Vadim Sidur... Remember visiting a tiny museum on the outskirts of Moscow. It was in the early 90s, about 5 years after Vadim's death. Sidur's art had been banned until USSR started to fall apart and the exhibition I visited must have been the first chance to see his work.
The visit was a major shock. Never before or after have I been so impacted by art. I am saying this, having had the luck to enjoy some fairly decent museums - from Louvre to Prado, from Tate Modern to Metropolitan...
Sidur's face was disfigured by a war wound and some of the works transmitted the horror the author must have lived through. He also touched on the subject of Holocaust. Sidur's "Treblinka" is the simplest tribute to the victims... Also the best.

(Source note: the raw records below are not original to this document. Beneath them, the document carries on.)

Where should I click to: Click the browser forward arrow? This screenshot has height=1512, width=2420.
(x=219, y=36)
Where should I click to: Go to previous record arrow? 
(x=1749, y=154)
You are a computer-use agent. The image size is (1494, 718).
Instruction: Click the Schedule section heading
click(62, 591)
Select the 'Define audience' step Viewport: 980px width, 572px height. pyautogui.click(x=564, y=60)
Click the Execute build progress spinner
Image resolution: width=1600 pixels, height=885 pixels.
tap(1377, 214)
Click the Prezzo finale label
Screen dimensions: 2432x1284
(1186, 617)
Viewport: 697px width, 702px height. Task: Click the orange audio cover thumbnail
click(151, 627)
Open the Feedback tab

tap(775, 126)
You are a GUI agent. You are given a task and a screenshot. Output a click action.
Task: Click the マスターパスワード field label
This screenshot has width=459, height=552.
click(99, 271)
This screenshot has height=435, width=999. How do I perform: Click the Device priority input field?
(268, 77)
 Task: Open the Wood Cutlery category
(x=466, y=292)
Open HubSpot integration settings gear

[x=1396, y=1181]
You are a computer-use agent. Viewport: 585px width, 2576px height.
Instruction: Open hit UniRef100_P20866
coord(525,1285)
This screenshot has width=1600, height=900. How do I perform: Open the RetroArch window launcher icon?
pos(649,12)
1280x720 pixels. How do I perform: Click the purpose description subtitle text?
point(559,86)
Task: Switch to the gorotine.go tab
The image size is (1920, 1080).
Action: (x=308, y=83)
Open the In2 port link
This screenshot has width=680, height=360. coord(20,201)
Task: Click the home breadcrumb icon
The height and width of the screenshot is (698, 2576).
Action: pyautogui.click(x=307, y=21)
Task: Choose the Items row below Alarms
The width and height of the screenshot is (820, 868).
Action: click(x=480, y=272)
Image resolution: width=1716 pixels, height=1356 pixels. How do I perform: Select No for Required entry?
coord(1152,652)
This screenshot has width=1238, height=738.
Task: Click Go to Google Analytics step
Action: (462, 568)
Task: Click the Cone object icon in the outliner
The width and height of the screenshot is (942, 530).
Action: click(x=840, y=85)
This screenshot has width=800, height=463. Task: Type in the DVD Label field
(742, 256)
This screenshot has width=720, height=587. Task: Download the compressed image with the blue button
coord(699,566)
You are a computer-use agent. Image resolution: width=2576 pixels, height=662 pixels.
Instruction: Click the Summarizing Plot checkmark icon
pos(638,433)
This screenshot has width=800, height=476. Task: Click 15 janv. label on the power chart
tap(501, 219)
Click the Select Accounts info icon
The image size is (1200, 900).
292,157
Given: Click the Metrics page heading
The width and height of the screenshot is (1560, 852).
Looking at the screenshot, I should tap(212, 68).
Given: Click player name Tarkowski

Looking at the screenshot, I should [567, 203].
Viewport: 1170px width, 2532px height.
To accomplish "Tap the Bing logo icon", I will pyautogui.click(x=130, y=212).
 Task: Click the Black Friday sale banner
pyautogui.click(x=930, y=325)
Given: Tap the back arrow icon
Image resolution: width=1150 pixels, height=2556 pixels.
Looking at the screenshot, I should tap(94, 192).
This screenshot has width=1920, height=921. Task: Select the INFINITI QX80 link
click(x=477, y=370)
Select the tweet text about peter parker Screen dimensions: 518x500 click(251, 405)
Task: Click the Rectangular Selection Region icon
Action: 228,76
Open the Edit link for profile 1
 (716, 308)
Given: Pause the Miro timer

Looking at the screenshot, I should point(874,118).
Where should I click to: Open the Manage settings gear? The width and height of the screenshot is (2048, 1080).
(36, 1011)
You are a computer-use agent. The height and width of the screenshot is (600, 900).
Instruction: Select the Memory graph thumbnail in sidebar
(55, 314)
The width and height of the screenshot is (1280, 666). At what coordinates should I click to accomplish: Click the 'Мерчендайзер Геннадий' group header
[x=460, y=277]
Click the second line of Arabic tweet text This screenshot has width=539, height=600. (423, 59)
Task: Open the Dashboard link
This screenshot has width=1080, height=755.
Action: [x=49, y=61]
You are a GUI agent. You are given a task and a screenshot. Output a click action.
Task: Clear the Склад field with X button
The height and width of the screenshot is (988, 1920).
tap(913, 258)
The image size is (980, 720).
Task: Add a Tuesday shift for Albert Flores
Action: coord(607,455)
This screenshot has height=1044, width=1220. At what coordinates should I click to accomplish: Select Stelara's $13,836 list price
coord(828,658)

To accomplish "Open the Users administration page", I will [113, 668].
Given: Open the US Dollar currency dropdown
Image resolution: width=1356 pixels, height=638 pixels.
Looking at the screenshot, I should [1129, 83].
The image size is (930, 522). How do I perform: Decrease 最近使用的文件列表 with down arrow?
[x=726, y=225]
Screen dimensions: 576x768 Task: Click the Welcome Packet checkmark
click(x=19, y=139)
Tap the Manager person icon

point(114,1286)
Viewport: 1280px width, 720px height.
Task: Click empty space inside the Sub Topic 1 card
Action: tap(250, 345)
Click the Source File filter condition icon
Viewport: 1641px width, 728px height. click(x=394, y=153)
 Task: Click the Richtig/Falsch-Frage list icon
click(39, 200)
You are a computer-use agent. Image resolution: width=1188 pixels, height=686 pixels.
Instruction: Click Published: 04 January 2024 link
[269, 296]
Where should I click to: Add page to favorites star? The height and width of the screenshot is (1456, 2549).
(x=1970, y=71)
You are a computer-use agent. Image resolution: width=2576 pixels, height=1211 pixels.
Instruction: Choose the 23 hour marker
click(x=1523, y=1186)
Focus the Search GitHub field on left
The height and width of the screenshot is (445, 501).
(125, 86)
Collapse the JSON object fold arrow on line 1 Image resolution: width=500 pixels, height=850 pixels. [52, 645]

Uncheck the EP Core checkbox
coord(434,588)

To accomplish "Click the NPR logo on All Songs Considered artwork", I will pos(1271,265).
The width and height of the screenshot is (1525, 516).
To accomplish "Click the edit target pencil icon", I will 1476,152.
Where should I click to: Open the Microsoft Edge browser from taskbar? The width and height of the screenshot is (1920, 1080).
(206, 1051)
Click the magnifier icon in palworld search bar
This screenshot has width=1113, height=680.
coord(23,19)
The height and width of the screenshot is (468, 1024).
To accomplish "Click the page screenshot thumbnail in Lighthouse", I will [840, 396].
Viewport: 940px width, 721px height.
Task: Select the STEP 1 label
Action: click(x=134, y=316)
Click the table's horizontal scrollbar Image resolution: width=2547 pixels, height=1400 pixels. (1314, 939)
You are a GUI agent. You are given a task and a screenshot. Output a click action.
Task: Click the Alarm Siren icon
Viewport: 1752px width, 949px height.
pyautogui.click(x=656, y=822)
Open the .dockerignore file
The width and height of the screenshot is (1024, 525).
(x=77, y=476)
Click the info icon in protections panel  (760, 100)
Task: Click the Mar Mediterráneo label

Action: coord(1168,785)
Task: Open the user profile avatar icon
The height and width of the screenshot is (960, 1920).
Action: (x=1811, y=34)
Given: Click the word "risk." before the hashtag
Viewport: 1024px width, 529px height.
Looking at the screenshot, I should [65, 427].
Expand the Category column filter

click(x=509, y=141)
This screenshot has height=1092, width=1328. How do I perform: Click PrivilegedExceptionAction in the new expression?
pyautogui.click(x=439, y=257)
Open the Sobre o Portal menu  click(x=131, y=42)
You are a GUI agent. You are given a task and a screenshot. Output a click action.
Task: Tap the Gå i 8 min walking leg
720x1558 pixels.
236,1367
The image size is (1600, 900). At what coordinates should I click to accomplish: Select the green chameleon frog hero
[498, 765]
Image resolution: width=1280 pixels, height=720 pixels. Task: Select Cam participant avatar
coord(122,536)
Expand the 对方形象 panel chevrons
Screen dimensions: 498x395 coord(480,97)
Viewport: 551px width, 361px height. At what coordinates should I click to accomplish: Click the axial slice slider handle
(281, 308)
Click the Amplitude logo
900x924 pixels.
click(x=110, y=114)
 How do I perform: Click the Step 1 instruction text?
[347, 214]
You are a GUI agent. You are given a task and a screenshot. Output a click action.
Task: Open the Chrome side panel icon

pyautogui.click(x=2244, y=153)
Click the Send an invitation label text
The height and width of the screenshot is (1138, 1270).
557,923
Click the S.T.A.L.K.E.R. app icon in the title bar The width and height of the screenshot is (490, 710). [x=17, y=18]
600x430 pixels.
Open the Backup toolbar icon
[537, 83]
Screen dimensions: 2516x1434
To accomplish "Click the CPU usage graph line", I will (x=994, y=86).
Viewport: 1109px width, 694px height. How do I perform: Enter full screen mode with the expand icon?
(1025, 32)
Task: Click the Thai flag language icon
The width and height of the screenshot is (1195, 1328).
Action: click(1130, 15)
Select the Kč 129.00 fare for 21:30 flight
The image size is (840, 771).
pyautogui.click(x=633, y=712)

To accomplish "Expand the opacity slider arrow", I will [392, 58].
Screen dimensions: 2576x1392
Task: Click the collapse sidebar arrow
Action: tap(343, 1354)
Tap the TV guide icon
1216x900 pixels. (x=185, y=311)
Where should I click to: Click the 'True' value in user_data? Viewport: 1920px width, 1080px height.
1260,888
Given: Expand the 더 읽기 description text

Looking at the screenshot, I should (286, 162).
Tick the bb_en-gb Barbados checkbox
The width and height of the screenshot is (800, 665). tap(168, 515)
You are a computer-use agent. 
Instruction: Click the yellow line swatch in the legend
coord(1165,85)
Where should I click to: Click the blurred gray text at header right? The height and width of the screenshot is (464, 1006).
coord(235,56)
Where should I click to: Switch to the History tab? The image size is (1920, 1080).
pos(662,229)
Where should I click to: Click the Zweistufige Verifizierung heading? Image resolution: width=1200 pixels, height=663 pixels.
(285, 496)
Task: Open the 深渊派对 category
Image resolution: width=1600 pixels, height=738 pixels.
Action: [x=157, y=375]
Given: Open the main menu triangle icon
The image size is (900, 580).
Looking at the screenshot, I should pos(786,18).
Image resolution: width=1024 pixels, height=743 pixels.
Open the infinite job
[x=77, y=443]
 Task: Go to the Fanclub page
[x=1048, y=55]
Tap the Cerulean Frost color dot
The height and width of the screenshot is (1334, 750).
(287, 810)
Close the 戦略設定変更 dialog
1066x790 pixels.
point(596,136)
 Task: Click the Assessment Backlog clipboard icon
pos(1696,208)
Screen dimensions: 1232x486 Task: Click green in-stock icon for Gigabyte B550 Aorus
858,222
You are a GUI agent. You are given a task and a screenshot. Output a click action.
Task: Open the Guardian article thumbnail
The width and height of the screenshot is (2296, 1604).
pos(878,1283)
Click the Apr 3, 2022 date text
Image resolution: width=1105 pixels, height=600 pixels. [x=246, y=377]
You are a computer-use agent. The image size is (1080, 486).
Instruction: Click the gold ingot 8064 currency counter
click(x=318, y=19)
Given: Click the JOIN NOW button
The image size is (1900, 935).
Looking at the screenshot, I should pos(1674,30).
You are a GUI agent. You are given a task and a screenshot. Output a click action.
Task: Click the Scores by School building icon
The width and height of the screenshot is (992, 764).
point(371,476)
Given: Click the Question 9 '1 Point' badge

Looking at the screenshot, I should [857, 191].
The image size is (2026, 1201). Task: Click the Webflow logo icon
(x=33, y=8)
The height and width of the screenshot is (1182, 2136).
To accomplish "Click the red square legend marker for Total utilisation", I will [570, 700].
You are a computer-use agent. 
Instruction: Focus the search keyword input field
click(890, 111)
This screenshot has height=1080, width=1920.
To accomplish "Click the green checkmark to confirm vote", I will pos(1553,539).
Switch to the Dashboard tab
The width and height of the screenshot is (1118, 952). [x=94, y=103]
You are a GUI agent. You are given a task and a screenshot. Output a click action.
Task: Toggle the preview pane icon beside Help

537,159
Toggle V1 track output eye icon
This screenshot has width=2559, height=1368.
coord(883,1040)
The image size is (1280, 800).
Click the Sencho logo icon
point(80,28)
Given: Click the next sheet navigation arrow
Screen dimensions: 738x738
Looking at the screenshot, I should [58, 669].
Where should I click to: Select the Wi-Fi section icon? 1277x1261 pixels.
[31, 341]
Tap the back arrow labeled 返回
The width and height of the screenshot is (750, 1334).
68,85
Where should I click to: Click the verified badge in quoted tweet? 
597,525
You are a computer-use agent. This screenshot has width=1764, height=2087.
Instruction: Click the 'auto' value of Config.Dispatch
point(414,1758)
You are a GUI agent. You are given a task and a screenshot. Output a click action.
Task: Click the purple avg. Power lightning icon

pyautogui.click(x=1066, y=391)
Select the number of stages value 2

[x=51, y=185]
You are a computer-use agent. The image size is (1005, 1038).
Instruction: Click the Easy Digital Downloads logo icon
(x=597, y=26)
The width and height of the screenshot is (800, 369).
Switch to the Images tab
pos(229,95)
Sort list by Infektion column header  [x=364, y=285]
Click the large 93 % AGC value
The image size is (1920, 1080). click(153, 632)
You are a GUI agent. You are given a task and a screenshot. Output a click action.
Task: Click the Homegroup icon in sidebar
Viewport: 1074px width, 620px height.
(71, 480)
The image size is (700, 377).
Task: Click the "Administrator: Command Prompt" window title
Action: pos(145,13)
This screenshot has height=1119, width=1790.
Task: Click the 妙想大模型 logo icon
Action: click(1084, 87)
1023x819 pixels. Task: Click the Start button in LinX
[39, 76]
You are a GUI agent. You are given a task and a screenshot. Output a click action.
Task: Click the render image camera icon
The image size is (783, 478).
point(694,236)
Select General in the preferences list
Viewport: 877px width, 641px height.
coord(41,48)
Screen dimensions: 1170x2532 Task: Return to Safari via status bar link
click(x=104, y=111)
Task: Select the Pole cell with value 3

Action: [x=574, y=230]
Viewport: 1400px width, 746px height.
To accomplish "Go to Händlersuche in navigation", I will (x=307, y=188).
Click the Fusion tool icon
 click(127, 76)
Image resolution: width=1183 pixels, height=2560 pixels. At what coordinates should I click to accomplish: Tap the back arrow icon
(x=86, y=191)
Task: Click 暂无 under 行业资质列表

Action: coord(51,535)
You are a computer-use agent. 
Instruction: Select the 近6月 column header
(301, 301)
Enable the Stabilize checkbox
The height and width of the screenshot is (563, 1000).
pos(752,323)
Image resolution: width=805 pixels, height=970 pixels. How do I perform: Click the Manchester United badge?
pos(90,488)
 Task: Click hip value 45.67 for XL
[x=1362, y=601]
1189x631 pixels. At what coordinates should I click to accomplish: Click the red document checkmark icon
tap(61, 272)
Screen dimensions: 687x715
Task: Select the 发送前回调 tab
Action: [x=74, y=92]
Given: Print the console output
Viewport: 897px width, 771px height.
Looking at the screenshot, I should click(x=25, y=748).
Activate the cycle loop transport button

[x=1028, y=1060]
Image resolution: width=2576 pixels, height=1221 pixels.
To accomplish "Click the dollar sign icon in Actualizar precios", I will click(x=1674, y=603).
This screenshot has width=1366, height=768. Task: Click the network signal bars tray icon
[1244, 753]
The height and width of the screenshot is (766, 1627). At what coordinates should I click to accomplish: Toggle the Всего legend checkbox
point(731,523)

What stunned me most wasn't the horror and the sadness though, but the strength of his work. The love, the rebellion, the humanity were projecting through the totalitarian suppression depicted by art. I don't know why the simple figure of Sidur's kneeling slave is a perfect symbol of liberty. I only know that it is.
On Friday Russian Orthodox activists attacked exhibition, where Sidur's works were presented. Some of the statues were destroyed. The attackers have been arrested, but let go on the same day.
Russian Orthodox Church stated that the attackers were "provoked". Suppose it's true. Sidur started it. His Slave is an eternal attack on totalitarian ideologies.